== Excerpted text ==
** start **

The conclusion to the 2012 All Ireland SFC and MFC were, in hindsight, very special times for the occupant of this seat. Most obviously owing to Meath being involved in the concluding stages of the Minor. A Meath team managed by Andy McEntee and with Seamus Lavin, Shane McEntee and Jason Daly aboard.
The view has always been in this corner that the particular buch of young Royals were unfortunate to come up against the best combination Dublin had at that grade since a group including Paul Clarke and my good friend Sean Barry lifted the Tom Markham Cup in 1984.
Though defeat was ultimately their lot on the couple of occasions they encountered Dessie Farrell’s charges, the journey they enabled this follower to undertake, literally, that summer left memories which are now eternally treasured. For heartbreaking poignant reasons. As some of you will undoubtedly know, when wheelchair tickets are issued for most public events will be accompanied by a ‘Helper’ equivalent.
With Donegal taking on Cork in the senior encounter after Meath had defeated Mayo in the U-18 clash, as it was then, there was only one man I wanted to accompany me on the day in question, my wingman from Ardara – the late, lamented and desperately missed Paddy Gallagher. Now, to the cause of much hillarity and light hearted jibing between us, he somehow managed to obtain a Premium Level stub for the Final. Which meant that I could bring me brother Des with me on my ticket.
After Meath coming up short against that exceptional Dublin tean, and early goals from Michael Murphy and Colm McFadden rendering the senior match over as a contest before it had begun in earnest, my most prized yet upsetting recollection of the day was actually a happening before a ball was thrown in at all.
Namely, meeting the late Shane McEntee TD on the train journey in and sharing his company all the way down Clonliffe Road before we parted – with his usual vice-like handshake and hug that was as uplifting as it was genuine. Never in a billion years did I think it would be the last time our paths would cross.

** end **

== Records for the task ==
** start **

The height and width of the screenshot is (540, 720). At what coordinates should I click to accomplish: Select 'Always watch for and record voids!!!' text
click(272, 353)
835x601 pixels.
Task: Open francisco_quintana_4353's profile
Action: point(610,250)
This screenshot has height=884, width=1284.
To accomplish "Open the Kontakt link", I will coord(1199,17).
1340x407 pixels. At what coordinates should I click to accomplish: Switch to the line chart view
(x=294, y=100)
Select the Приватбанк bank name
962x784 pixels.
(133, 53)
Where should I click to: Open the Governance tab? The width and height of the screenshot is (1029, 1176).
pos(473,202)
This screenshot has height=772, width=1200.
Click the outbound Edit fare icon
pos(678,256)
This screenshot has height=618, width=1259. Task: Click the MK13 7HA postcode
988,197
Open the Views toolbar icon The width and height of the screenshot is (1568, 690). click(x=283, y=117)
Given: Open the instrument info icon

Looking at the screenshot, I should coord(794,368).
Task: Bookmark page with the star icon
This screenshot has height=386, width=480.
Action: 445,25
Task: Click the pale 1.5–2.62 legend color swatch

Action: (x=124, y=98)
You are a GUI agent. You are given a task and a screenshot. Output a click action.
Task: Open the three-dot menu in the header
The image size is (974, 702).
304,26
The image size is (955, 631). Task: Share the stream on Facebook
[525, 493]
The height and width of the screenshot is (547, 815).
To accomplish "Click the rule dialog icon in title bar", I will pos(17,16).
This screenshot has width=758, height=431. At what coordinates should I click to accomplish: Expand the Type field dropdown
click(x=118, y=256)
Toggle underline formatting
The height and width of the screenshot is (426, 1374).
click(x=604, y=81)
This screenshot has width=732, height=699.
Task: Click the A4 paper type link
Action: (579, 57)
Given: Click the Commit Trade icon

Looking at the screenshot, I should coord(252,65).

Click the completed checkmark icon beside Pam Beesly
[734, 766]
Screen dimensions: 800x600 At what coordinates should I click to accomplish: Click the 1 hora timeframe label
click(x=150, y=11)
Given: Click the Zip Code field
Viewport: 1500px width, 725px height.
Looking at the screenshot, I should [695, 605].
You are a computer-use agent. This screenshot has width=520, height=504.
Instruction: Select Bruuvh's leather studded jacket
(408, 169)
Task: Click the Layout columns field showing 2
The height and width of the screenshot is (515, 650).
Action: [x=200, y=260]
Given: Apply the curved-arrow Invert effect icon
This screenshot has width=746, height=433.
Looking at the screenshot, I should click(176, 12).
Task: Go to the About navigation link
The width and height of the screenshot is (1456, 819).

** end **

== Your tasks ==
**1.** In the column on the 2012 All Ireland finals, who managed the Meath minor team?
**2.** Gather every line of the entries that contains the string "Select", with case counting.
The column and the entries have no connection to each other.

== In response ==
**1.** Andy McEntee

**2.**
The height and width of the screenshot is (540, 720). At what coordinates should I click to accomplish: Select 'Always watch for and record voids!!!' text
Select the Приватбанк bank name
Instruction: Select Bruuvh's leather studded jacket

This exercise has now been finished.